SB 1070, the Arizona immigration law, is on for oral argument tomorrow at the U.S. Supreme Court.  Justice Elena Kagan recused herself.  If there is a 4-4 split, the 9th Circuit decision enjoining key part of the law stands.

My prior posts for some background:

Here is a summary of the issues from the Immigration Policy Center:

Q:  Which provisions of SB 1070 will the Supreme Court consider?

The Supreme Court will not rule on the entirety of SB 1070; it will only consider the provisions of SB 1070 temporarily enjoined by the federal district court in Phoenix.

• Section 2(B) requires state and local police officers to attempt to determine the immigration status of any person stopped under state or local law if “reasonable suspicion” exists that the person is unlawfully present in the United States. (Note: “reasonable suspicion” means having a valid reason to suspect unlawful activity, but not enough evidence to make an arrest.) This section also requires state and local authorities to determine the immigration status of any person placed under arrest, regardless of whether the person is suspected of being in the country unlawfully.

• Section 3 makes it a crime under Arizona law for unauthorized immigrants to violate the provisions of federal law requiring them to apply for “registration” with the federal government and to carry a registration card if one has been issued to them. Violations of this provision are punishable by up to 20 days in jail for a first violation and 30 days in jail for subsequent violations.

• Section 5(C) makes it a crime under Arizona law for immigrants who are not authorized to work in the United States to apply for work, solicit work in a public place, or perform work within the state’s borders. The term “solicit” means any form of communication, including a gesture or nod, indicating that a person is willing to be employed. Violations of this provision are punishable by up to six months in jail and a $2,500 fine.

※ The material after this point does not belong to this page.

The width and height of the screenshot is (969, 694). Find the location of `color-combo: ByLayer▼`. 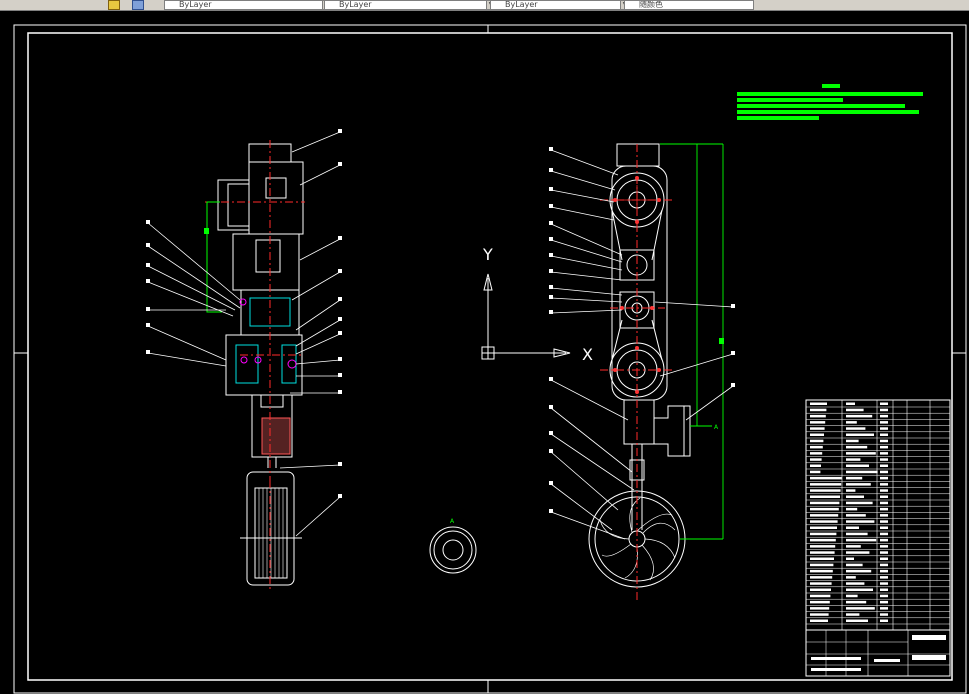

color-combo: ByLayer▼ is located at coordinates (248, 5).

• Section 6 authorizes state and local police officers to arrest immigrants without a warrant where “probable cause” exists that they committed a public offense making them removable from the United States. (Note: “probable cause” means having enough evidence of unlawful activity to obtain a warrant or make an arrest.) Under the provision, Arizona law enforcement officers may arrest lawfully present immigrants for crimes committed outside the state, or for crimes for which they
were previously incarcerated, if the commission of such a crime is grounds for deportation.